I don’t know what it’s like to be black.  One of my dearest friends tells me stories about how she never learned to swim because she wasn’t allowed in the pool when she was a kid.  I forget sometimes that it wasn’t that long ago in our history that African Americans were treated that way.  She has encountered racism more times than she can count and people have even said to her, “But Martin Luther King came and fixed all of that.”  She still runs into situations where it is obvious to her that a potential employer is racist.  I wondered how can you tell the difference between a person not liking your personality or perhaps not liking you for another bogus reason, but I take her word for it when she says she knows it when it happens.  She and her colleagues were repeatedly passed up for promotions when they had more seniority.

So I was thinking about what it was like to be Trayvon Martin and the things said about him.  How many times was he mistreated because of the color of his skin or stereotypes that young black males wearing certain clothing are thugs?  I think I would start to feel pretty angry and if I were approached on a dark, rainy night by some random guy, I would probably feel threatened.  If he did punch George Zimmerman and beat his head on the ground, maybe he felt like it was to defend himself?  Was he too scared to say, “Hey, sir.  I’m just visiting so and so.”?

According to reports, there had been a lot of burglaries in George Zimmerman’s neighborhood and the perpetrators were described as black.  Based on the full 911 call, Zimmerman was calling due to Trayvon’s behavior and it didn’t sound like he was moving from Point A to Point B.  I can understand finding the behavior suspicious, but it frustrates me to no end that he didn’t just call the police and let them do their job.  I also know the frustration of not catching criminals and the police only being able to do so much, but there is a reason they are cops and we aren’t!  They are recognized as authority figures.  A person on a neighborhood watch is not.  One doesn’t know the difference between a guy trying to protect his neighborhood and someone who wants to hurt you.  If that were to happen to me, I might wonder if the guy were going to rape me or something and I don’t think I would respond too kindly either.

I understand the anger that Zimmerman wasn’t arrested.  I think he caused the situation and should at the very least be charged with manslaughter, but I also know it can take a while to build a case before a person is arrested.  It angers me though that it was automatically assumed Zimmerman is racist.  I don’t know.  Maybe he is.  But I suspect what happened that night was a combination of fear and bad judgment.

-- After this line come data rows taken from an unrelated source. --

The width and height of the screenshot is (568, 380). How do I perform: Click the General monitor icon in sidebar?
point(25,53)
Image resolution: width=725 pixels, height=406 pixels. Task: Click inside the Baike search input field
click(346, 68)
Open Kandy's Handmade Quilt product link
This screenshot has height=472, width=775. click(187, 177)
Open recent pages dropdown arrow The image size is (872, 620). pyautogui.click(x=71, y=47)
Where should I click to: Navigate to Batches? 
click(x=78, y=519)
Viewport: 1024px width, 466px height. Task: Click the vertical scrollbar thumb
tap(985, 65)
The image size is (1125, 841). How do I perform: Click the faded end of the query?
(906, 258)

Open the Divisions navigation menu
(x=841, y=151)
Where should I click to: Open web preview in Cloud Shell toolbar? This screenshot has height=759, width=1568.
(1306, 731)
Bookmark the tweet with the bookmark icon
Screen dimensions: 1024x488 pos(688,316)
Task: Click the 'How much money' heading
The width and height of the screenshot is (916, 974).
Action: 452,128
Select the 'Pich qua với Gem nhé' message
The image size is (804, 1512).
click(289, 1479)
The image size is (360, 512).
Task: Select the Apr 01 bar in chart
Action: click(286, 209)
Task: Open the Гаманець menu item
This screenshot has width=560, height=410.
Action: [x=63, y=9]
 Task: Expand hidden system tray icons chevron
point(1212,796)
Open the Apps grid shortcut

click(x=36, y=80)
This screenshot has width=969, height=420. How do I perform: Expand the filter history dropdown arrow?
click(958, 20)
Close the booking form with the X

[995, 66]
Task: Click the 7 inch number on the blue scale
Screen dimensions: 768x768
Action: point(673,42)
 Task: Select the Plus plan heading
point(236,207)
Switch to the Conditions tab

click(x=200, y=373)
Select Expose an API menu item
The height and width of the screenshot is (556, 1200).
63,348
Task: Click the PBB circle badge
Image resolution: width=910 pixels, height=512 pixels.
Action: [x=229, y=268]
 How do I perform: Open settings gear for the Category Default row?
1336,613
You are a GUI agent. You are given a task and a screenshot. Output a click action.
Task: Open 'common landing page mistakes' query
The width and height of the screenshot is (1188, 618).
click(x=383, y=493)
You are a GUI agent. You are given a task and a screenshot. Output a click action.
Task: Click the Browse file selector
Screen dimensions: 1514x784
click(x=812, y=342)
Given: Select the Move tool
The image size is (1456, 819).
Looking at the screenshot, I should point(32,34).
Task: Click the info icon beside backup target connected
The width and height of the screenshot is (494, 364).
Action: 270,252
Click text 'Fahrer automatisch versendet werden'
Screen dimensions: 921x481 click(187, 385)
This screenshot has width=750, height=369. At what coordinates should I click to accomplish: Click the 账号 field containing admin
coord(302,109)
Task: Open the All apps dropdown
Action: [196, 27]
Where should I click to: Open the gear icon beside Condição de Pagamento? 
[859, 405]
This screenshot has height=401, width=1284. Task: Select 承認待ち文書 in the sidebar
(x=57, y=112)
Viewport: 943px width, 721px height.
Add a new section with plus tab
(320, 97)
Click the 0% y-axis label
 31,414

Whatever happens, I’m afraid it’s going to cause another riot that results in innocent people being assaulted and murdered, but without question, once again it will be because of the color of their skin.  This of course is counterproductive when it comes to trying to improve race relations.

We are all brothers and sisters.  I wish everyone knew that.  I wish everyone could have their preconceived notions about others erased and we could all wake up one day feeling like innocent children again.